La circulation virale en plateau

« C’est un choix politique, dans une situation sanitaire qui évolue très lentement et où tout le monde aspire au monde d’après », commente Gilles Pialoux, chef du service des maladies infectieuses à l’hôpital Tenon, à Paris. Mais selon lui, la décrue n’est pas encore confirmée : « On a l’impression qu’on n’est pas encore arrivé à la descente d’un pic, mais plutôt sur un plateau ». En moyenne sur sept jours, plus de 334.000 nouveaux cas ont été enregistrés en France lundi, un chiffre qui baisse chaque jour légèrement depuis le milieu de semaine dernière. Mais les chiffres restent à des niveaux jamais vus avant l’arrivée fin 2021 du variant Omicron. « La circulation du virus reste extrêmement élevée et les infections ne vont pas retomber d’un coup après le pic », met aussi en garde l’épidémiologiste Mircea Sofonea. Et « on sait qu’actuellement, il y a encore une hausse des hospitalisations par endroits, certes pas en réanimation, mais cela reste un paramètre auquel il faut être attentif, abonde le Dr Marty. On a des hospitalisations d’enfants en nombre ces dernières semaines, plus que jamais auparavant depuis le début de la pandémie, avec des cas de PIMS (syndrome inflammatoire multisystémique pédiatrique) et des covid longs. Il faut garder à l’esprit que le virus est présent, circule beaucoup et tue encore : pour la seule journée de ce lundi, il y a eu 319 morts, ce qui est énorme », insiste le médecin.
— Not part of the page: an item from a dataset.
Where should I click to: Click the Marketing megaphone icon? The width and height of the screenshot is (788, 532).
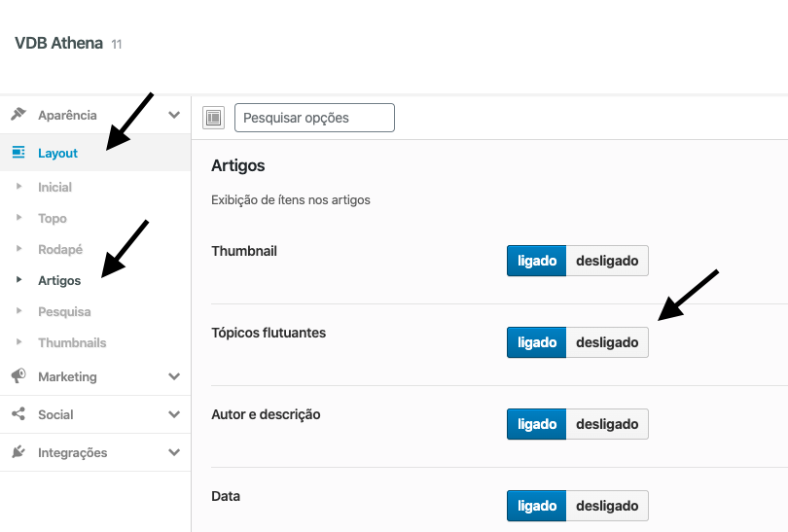[x=18, y=375]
« Attention au manque d’humilité »

Alors, faut-il redouter un rebond épidémique avec la levée progressive des restrictions ? « Aujourd’hui, entre la couverture vaccinale et les chiffres exponentiels des contaminations, le réservoir de circulation virale est moindre, mais la maladie est très peu immunisante, compte beaucoup de variants, et entraîne beaucoup de réinfections. Donc la réalité, c’est que nous n’en savons rien », répond avec prudence le Dr Marty. En revanche, la fin du télétravail obligatoire ne devrait pas avoir d’effet délétère, puisque cette pratique est « entrée dans les habitudes des Français, qui vont rester nombreux à travailler à distance, et qui ont à cet effet signer des avenants à leur contrat de travail », soulignait lundi sur franceinfo le Pr Philippe Amouyel, épidémiologiste. Mais « il ne faut pas sous-estimer le virus, dont l’histoire naturelle l’amène certes à muter dans le sens d’une plus grande transmissibilité et d’une moindre létalité et qui nous prouve qu’il est impossible de faire des prévisions fermes et fiables à moyen terme. Il peut encore engendrer de nouveaux variants virulents et hautement contagieux, rappelle le Dr Marty. Donc attention au manque d’humilité ».
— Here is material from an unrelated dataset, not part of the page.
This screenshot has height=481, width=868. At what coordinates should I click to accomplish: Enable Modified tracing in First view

« Le problème, c’est l’air intérieur »

En outre, « dans la mesure où on allège des contraintes sans pour autant mettre en place en même temps des mesures de freinage comme l’installation de capteurs de CO2 pour évaluer le niveau de contamination de l’air intérieur, la décrue pourrait être très lente », prévient Mircea Sofonea. Dans le même temps, le virus circule particulièrement dans les écoles, la grande majorité des enfants n’étant à ce jour pas vaccinés. Jean Castex a envisagé un allègement du protocole sanitaire pour les établissements scolaires au retour des vacances de février, soit pas avant le 7 mars, date où tous les enfants (des trois zones) seront rentrés de vacances. « Le problème, c’est l’air intérieur, puisque le mode de contamination principal c’est l’aérosol, confirme le Dr Marty. Début mars, on n’en sera pas sortis du Covid-19, il va nous accompagner encore un bon moment, donc il est temps de se saisir de cette question, insiste-t-il. Surtout si on annonce bientôt la fin du masque en intérieur, à l’instar des Danois qui ont levé l’ensemble de leurs restrictions sanitaires. Or, pour l’heure, cela n’a jamais été fait. Il serait temps que les pouvoirs publics mettent enfin le paquet les détecteurs de CO2 ».